Rewrite as a numbered list the lines from the line with "Describe the element" up to and including the line with "the rating of", skipping any blank lines and leaving the pictures out.

# Input for this task
* * *
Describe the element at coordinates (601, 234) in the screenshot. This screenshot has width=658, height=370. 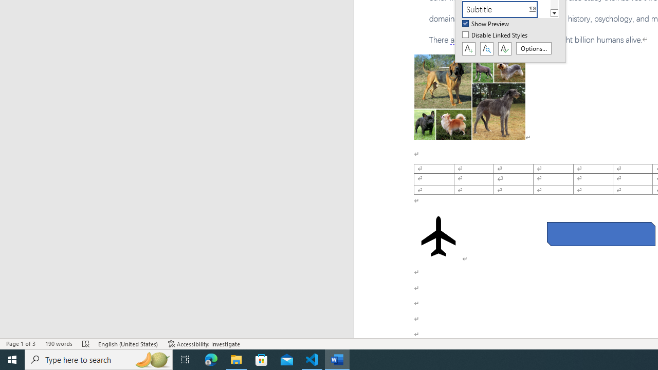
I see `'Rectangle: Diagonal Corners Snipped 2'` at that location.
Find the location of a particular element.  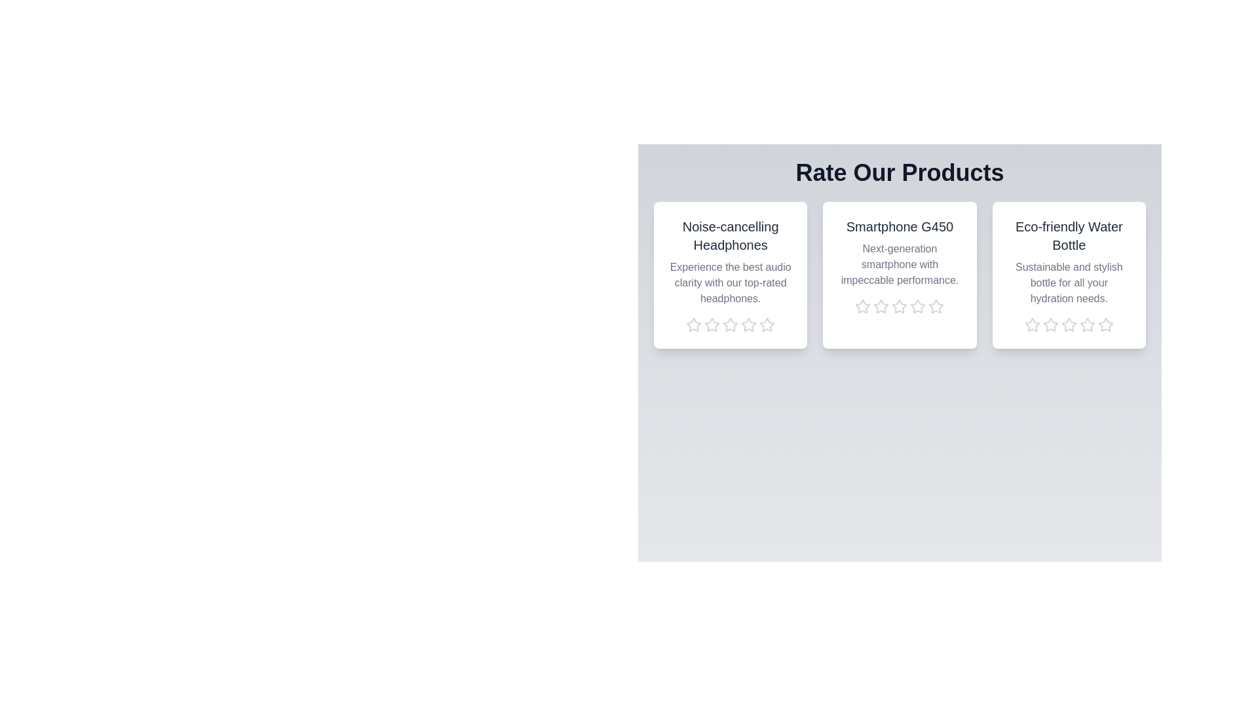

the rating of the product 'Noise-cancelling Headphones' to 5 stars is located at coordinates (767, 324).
* * *
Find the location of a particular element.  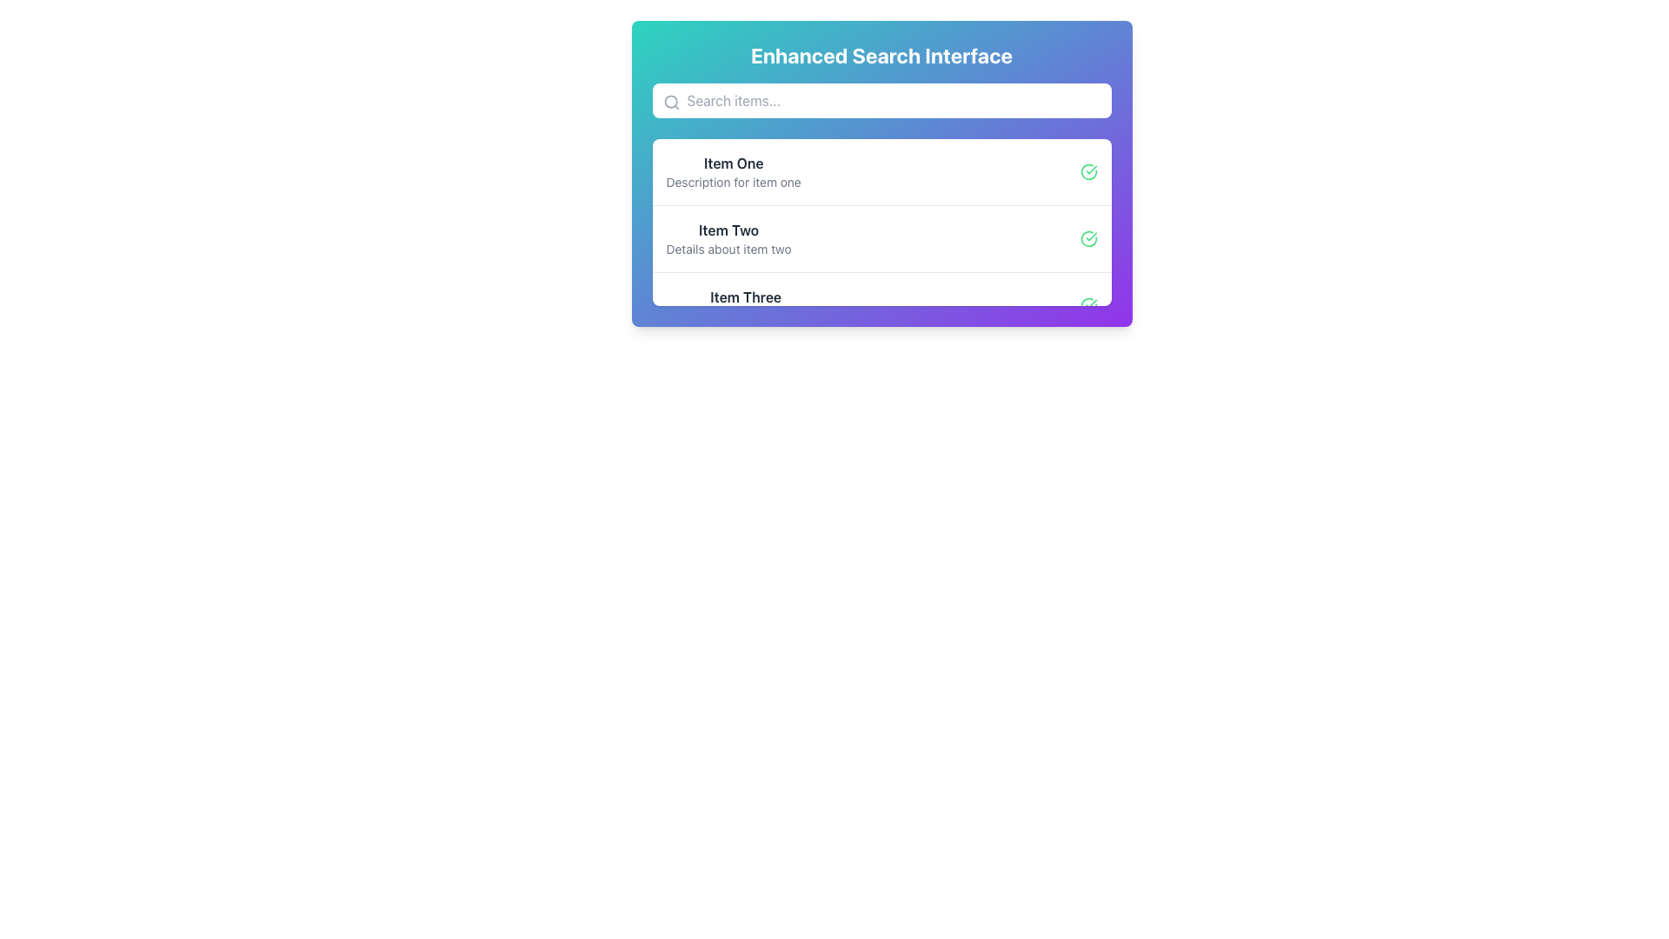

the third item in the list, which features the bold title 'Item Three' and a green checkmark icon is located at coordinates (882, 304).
* * *
# Task solution
1. Describe the element at coordinates (601, 234) in the screenshot. This screenshot has width=658, height=370. 
2. I see `'Rectangle: Diagonal Corners Snipped 2'` at that location.
3. Find the location of a particular element.  
4. the rating of the product 'Noise-cancelling Headphones' to 5 stars is located at coordinates (767, 324).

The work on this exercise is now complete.